3) Wesleyan, FC, 0654

4) Wesleyan FC 0654

**** END OF COMMON SENSE AND BACK TO SOME FUN ****
____________________________________________________________

If you want me to fill a request from a grave that I have already taken a snap for (i.e. - multiple burials in the one grave), I can help if you can't work that magic in Find-a-Grave. If you can "self service", then you have my permission to copy those photos. I'm not THAT sort of a copyright fiend. For the firms who are making rival websites - "You DO NOT have my permission to slurp my photographs - is that clear?"

If you DO wish for me to do that, could I ask you to give me the Find-a-Grave Memorial ID's, first names (including middle name) and Surname, Grave Number for all the parties involved as it REALLY DOES save me a lot of time trying to find them by name as often I'll need to double check against the Metropolitan Cemetery Board Website.

Karrakatta Cemetery Board has been "renewed" 43 sections already and another 32 "soon to be renewed" as a part of the Cemetery Boards "master plan." Once they have completed this, finding an original old grave to photograph will be nigh impossible in those "renewed" areas. After they complete this, any grave headstone in Karrakatta cemetery which pre-1980's and not lucky enough to be in a "Historical Area" will probably get the answer of, "Sorry, you are too late".

As the Find-a-Grave website DOESN'T mention with the grave location(s) are now in a "renewed section", a seemingly valid request to get a photograph from the volunteer photographic foot-soldiers might be answered with a, "Sorry, but this area was renewed". I'll try to add the new headstone location if it was moved if it is mentioned so on the Cemeteries own "notes". These, I have found, can be wrong. Locations being incorrect or as is happening too frequently, their fixing processes so bad, they literally fall off the wall and a) Break or b) Get absolutely ruined by staff drilling multiple holes to screw the headstone back to the wall c) Just are nowhere to be seen (or perhaps removed by family request). Between WWI and WWII the records at Karrakatta are somewhat questionable in quality of entry or subsequent transcription into their computer records. Errors in and actual burials are missing (name and date of burial mentioned - but missing is the grave number). The actual headstone can be the only indicator to other burials. Then after checking newspaper archives for Death and Funeral notices to confirm the burial took place at Karrakatta, then I'll add this into Find-a-Grave.

[Data block]
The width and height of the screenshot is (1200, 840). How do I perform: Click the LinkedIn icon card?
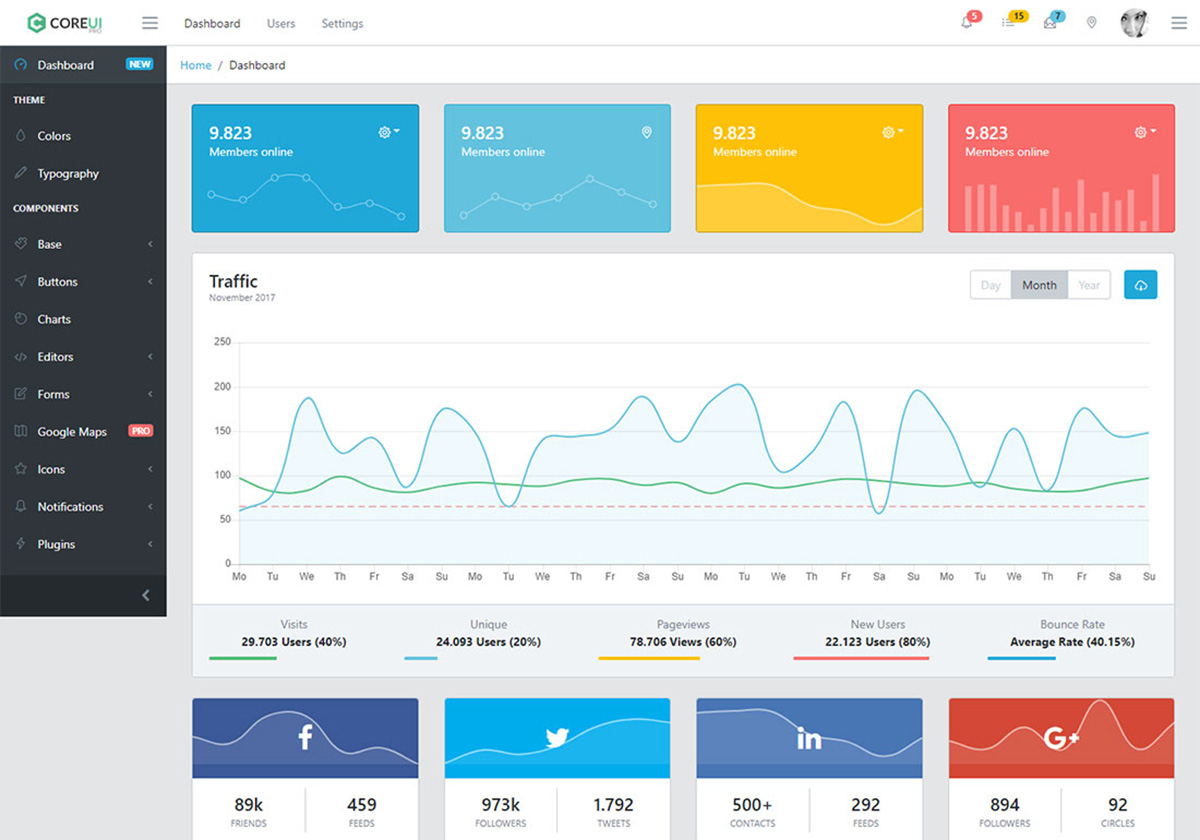pos(809,738)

[Aim] Condense the paragraph of the page excerpt beginning "Karrakatta Cemetery Board has been" into a short bulleted list that keeps its main facts.

[Result below]
- The Karrakatta Cemetery Board has already renewed 43 sections, and 32 more are to be renewed soon under its "master plan."
- Once this work is finished, an original old grave in a renewed area will be nearly impossible to find and photograph.
- A request to photograph a pre-1980s headstone that is not in a "Historical Area" will probably be answered with "Sorry, you are too late."